In contrast to previous studies, which used the Cockroft-Gault equation to calculate eGFR, our study used the CKD-EPI equation. Although the Cockroft-Gault equation has been still used to determine the level of renal function, the CKD-EPI equation has been reported to be superior to the Cockroft-Gault equation in terms of eGFR accuracy and classification in several populations, particularly those with preserved renal function [24]. Moreover, the KDIGO clinical practice guidelines recommend using the sCr-based CKD-EPI equation for detecting and determining the severity of renal dysfunction, and for assessing the effects of treatment [17]. Because most of our patients had high eGFR levels, the use of the CKD-EPI equation to estimate GFR may strengthen the reliability of our findings.

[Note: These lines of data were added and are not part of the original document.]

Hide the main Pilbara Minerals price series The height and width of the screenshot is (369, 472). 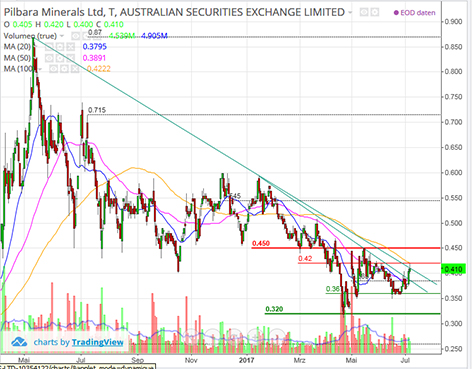click(x=364, y=13)
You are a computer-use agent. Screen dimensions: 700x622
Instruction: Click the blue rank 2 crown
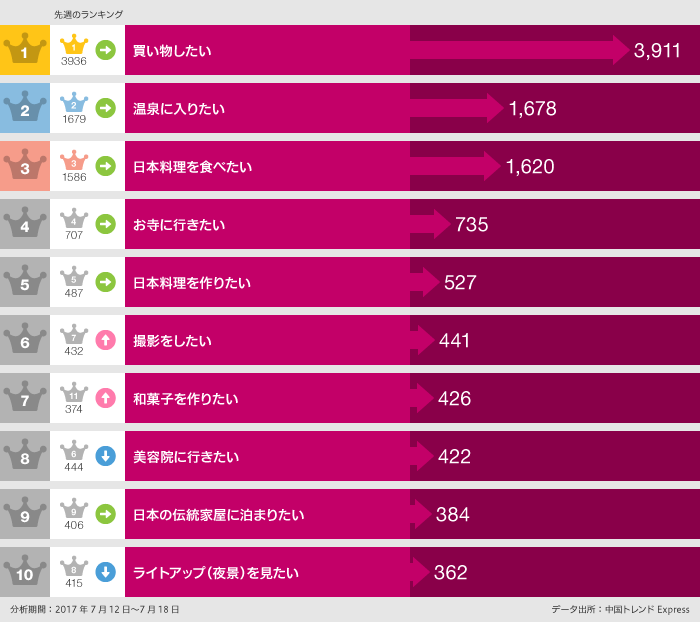25,108
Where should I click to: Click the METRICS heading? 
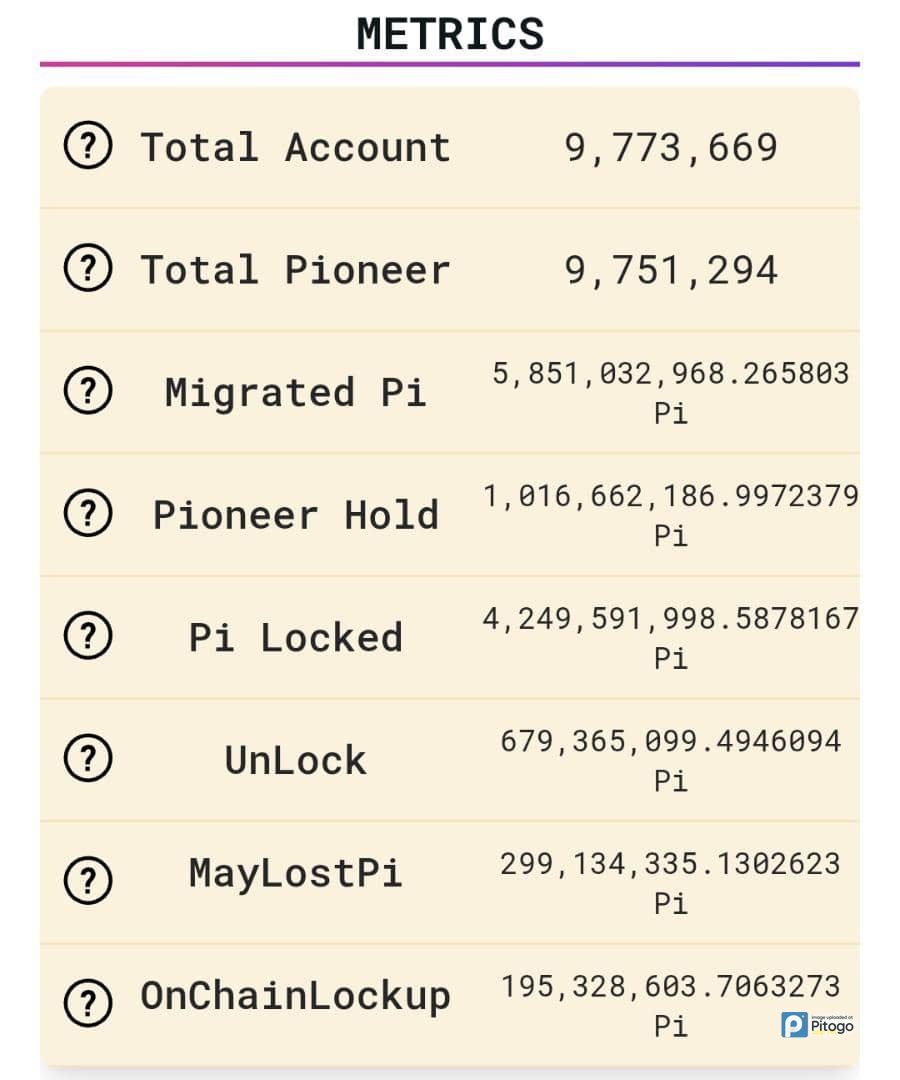coord(450,33)
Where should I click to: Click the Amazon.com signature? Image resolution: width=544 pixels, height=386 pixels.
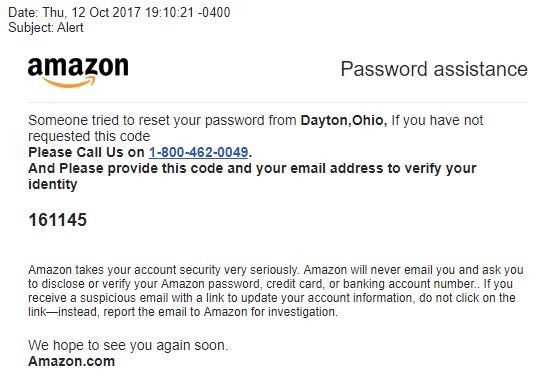click(x=71, y=361)
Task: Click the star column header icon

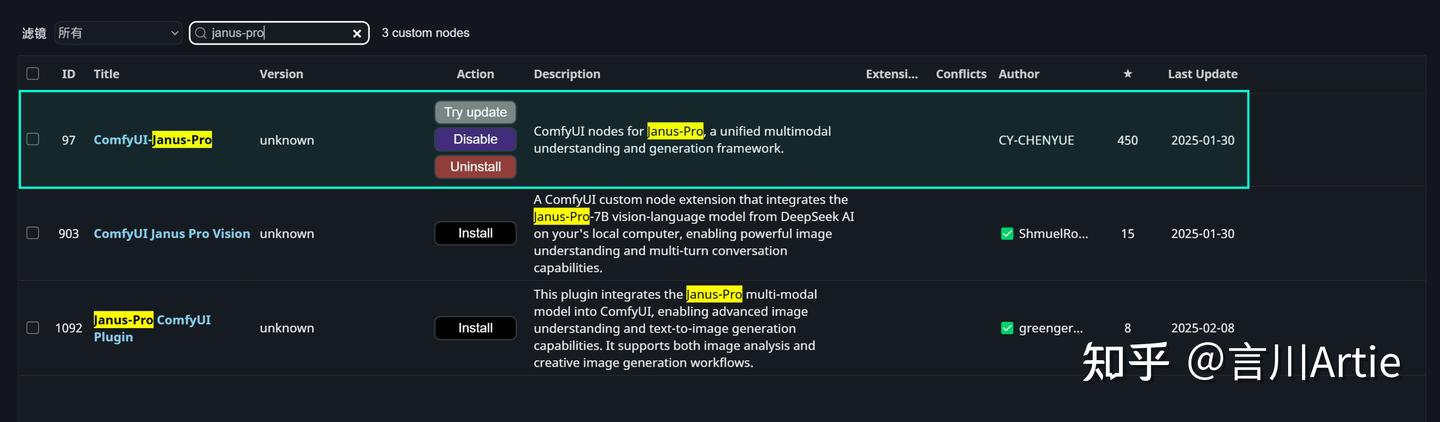Action: pos(1127,74)

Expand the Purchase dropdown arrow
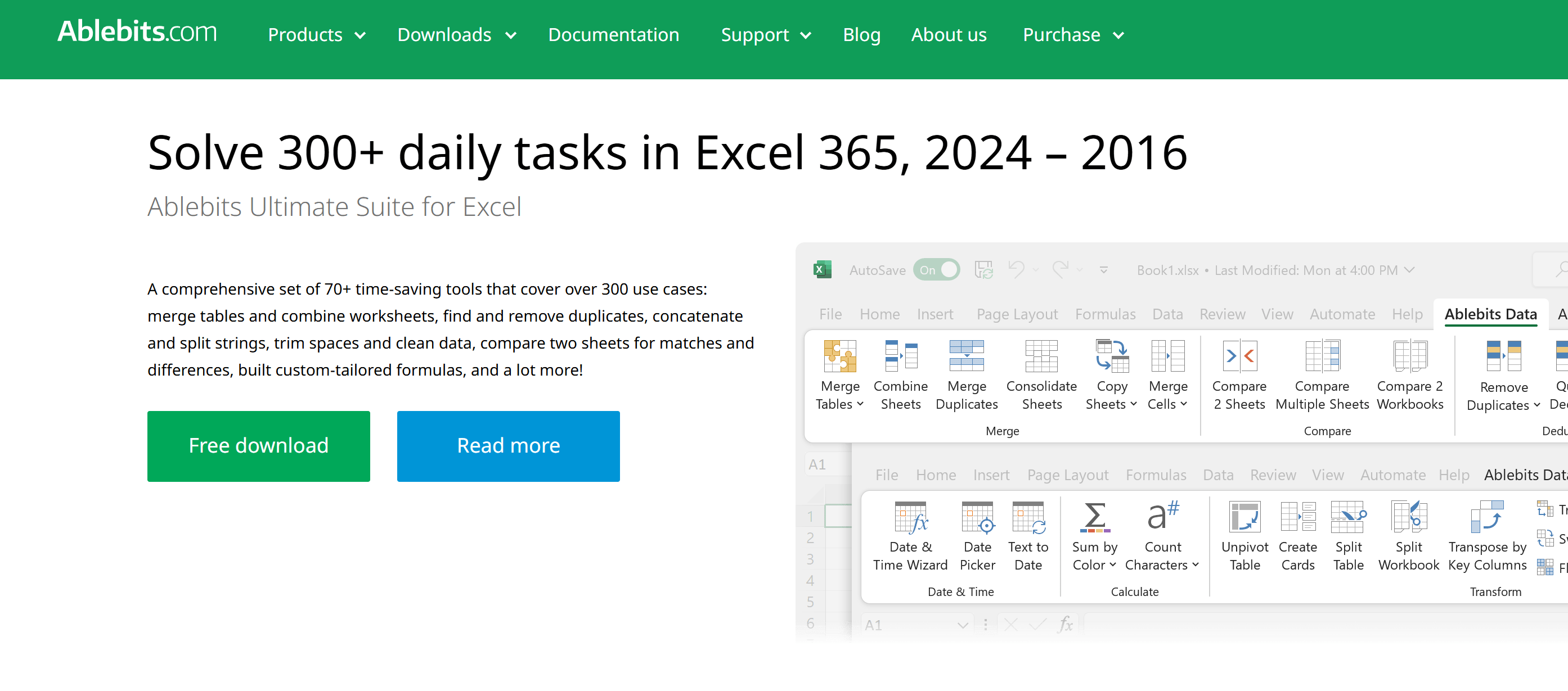(x=1117, y=35)
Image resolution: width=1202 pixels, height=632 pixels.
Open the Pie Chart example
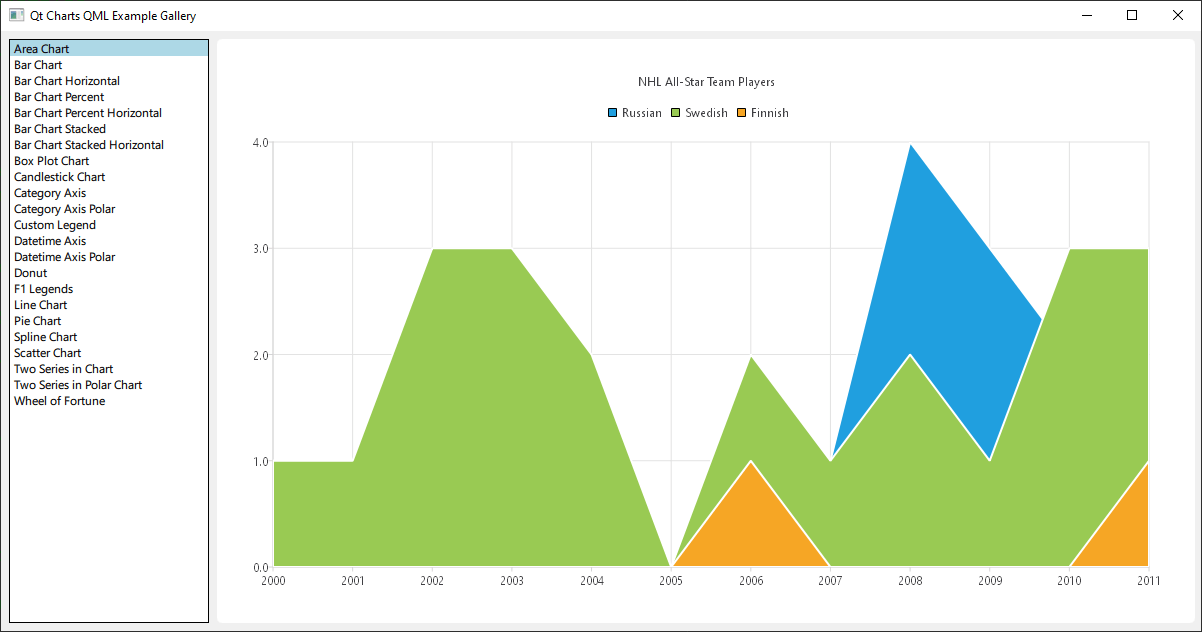point(37,320)
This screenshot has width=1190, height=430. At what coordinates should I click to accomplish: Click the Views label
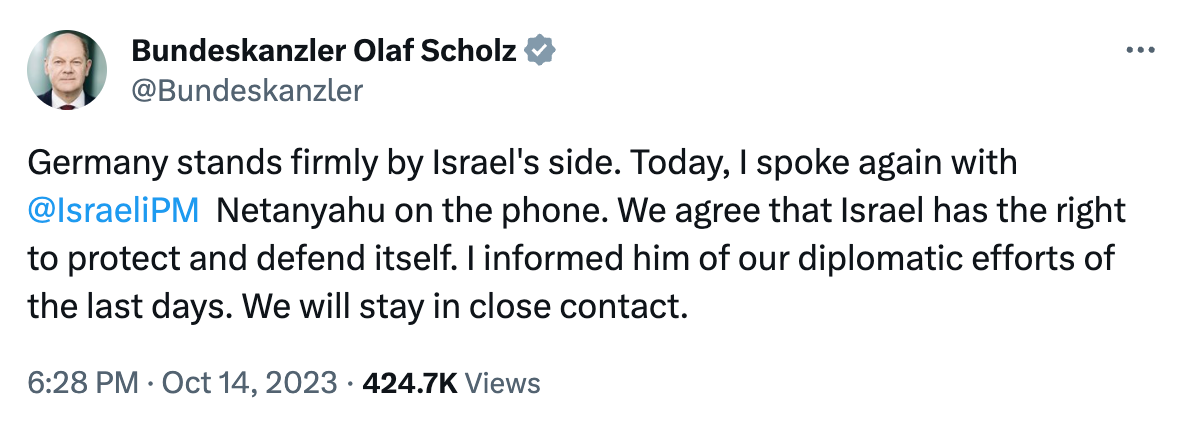pos(503,382)
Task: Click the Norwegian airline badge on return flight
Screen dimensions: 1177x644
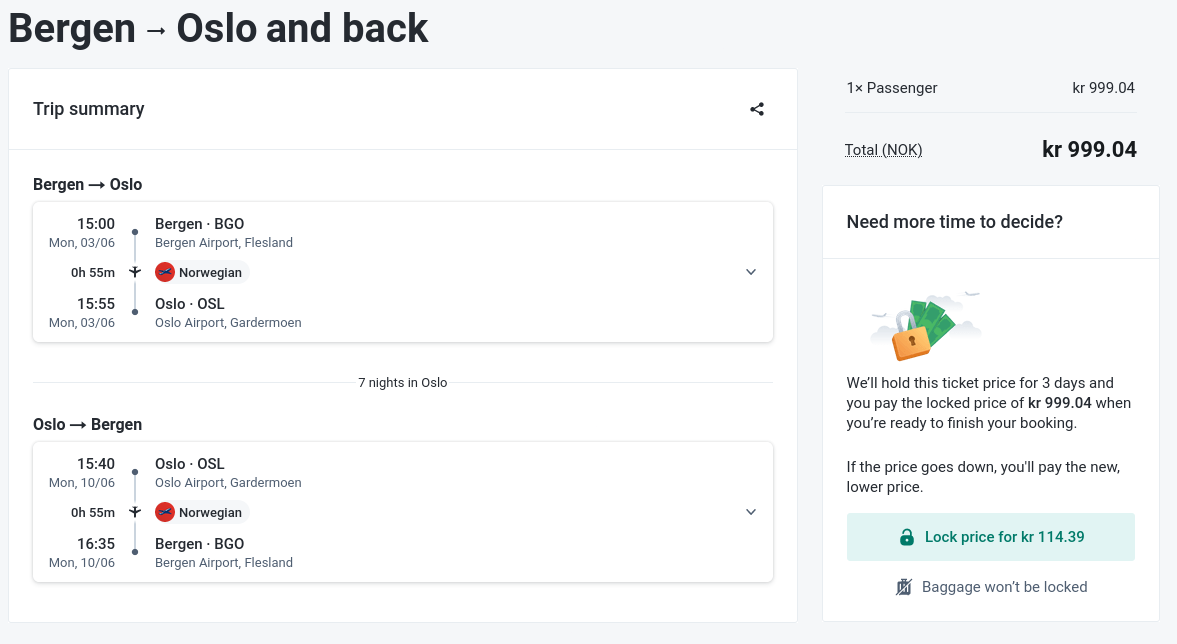Action: point(201,512)
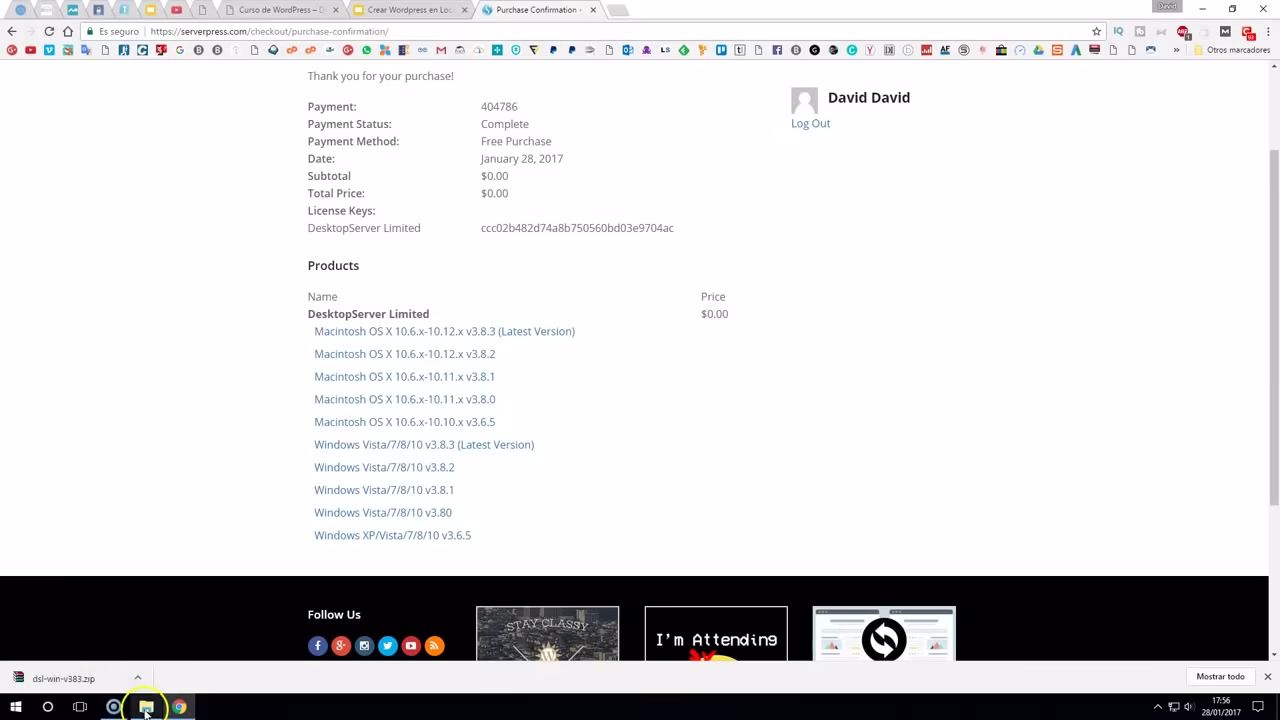Expand options for dsl-win-v383.zip download
The width and height of the screenshot is (1280, 720).
click(x=138, y=678)
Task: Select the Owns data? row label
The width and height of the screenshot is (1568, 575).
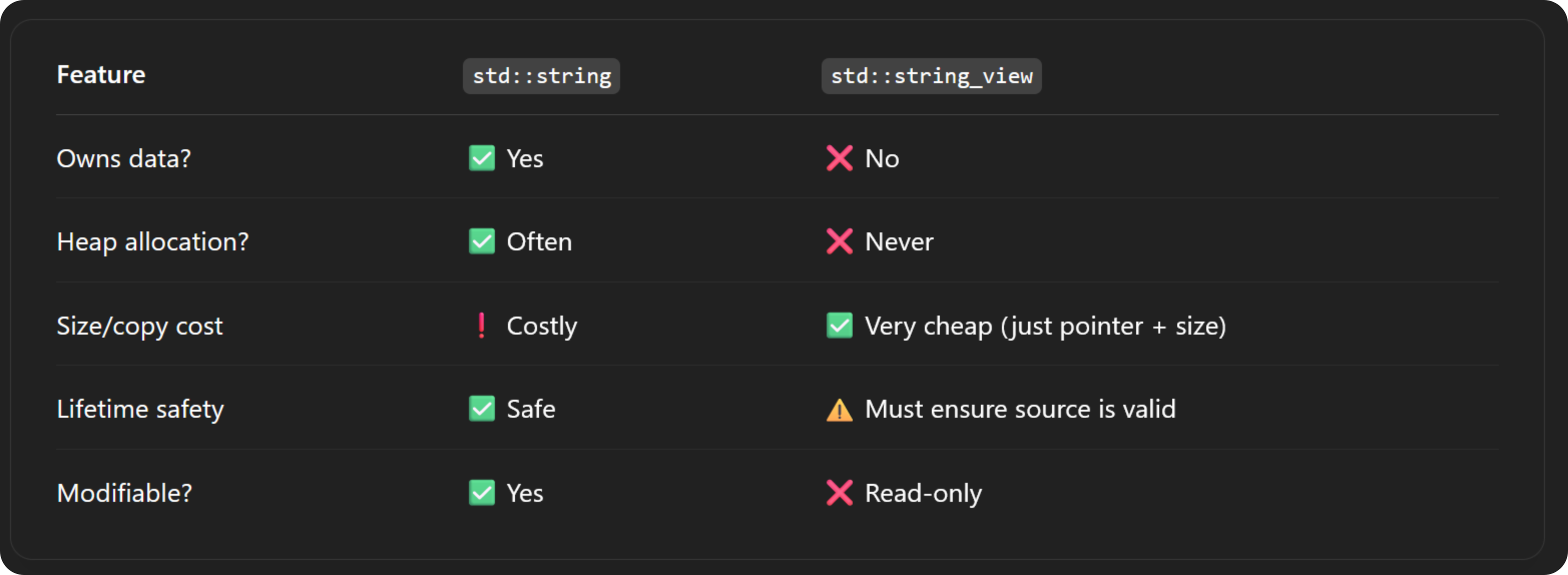Action: (x=124, y=159)
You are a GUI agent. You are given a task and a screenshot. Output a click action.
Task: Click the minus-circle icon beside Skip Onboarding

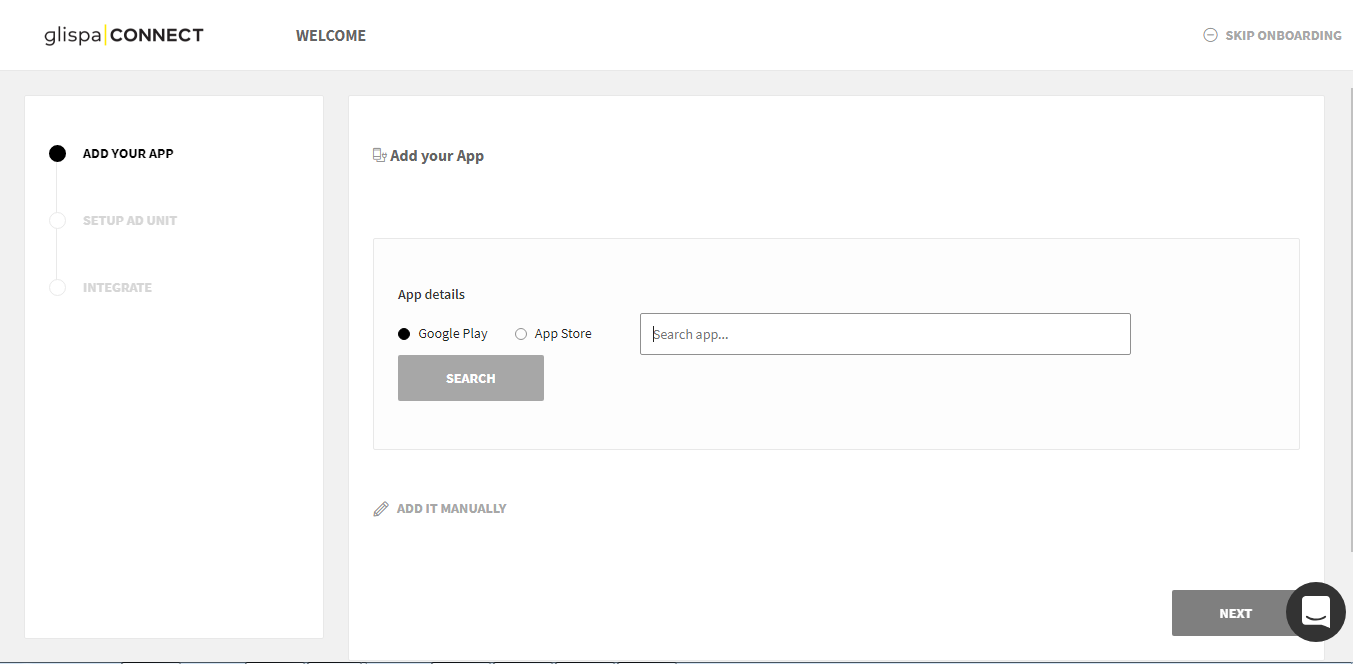[1210, 35]
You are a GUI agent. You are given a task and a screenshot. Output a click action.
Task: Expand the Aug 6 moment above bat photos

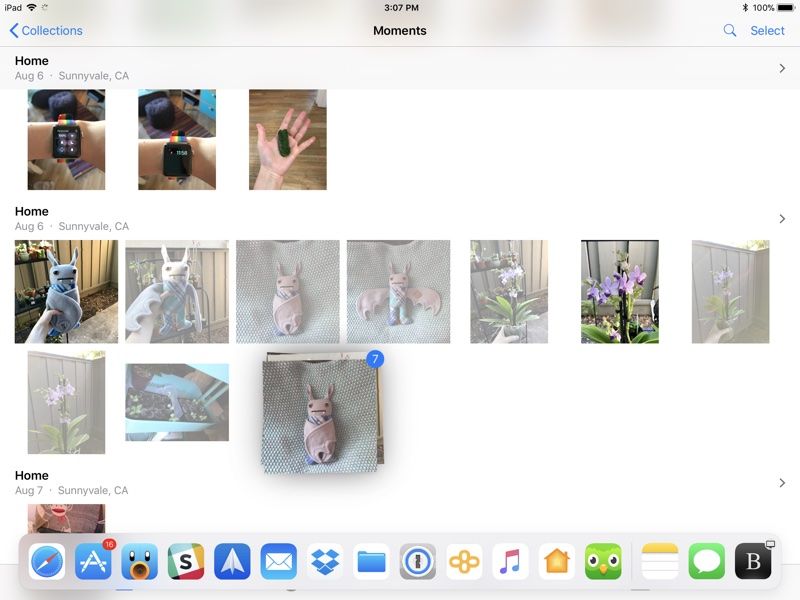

Our study also showed an inverse relationship between eGFR and the incidence of composite 90-day postoperative major complications, even when eGFR was greater than 60 mL/min/1.73 m2. Additionally, in agreement with previous studies [1, 12,13,14], our study showed that eGFR had a greater sensitivity than sCr in predicting postoperative outcomes. Taken together, these findings suggest that GFR estimated by the CKD-EPI equation may be useful for identifying patients with renal dysfunction undergoing cardiovascular surgery among patients thought to have preoperative normal renal function based on low sCr alone.

There are several limitations to be considered in the interpretation of our results. First, although our analyses included many variables, the retrospective and observational nature of this study may have masked hidden or unknown factors that may have influenced our results. Second, although the CKD-EPI equation has the highest accuracy in estimating GFR, GFR was not directly measured using any reference method or markers of kidney damage, including albuminuria. Thus, we cannot definitively conclude that actual preoperative renal function is directly associated with postoperative outcomes. Third, even though strenuous efforts have been made to achieve complete follow-up for all patients and to make our database as complete as possible, it is almost impossible to achieve 100% follow-up of all eligible subjects in a large-cohort study. Thus, in this study, we cannot completely rule out the possibility that complications suffered after discharge that were managed in primary care or local hospitals were missed, which may weaken the validity of our study. Accordingly, our results should be interpreted with caution. Finally, this was a single-center study and almost exclusively included Korean patients. Indeed, the CKD-EPI equation used to estimate GFR in this study was developed in a population comprising 99% Westerners (62% Caucasians, 32% African–Americans, and 5% Hispanics) and only 1% Asians [15], and its validity in Koreans and other Asian populations needs to be established. However, recent studies conducted in Asia on validating or establishing GFR estimating equations showed that the original CKD-EPI equation could be valid for evaluating the Korean and multiethnic Asian populations [25,26,27]. However, because we cannot completely exclude the possibility that the effect of race and ethnicity on estimating GFR could have influenced the results of this study, caution should be exercised in generalizing these results to centers with different patient populations.

Conclusion

In conclusion, eGFR calculated using the CKD-EPI equation was significantly associated with composite 90-day postoperative major complications and has a significant advantage over sCr as a predictor of major complications after cardiovascular surgery in patients with normal sCr. These findings suggest that accurately assessing preoperative renal function by calculating eGFR in addition to measuring sCr may better identify patients at high risk for major complications after cardiovascular surgery and may be better for risk stratification.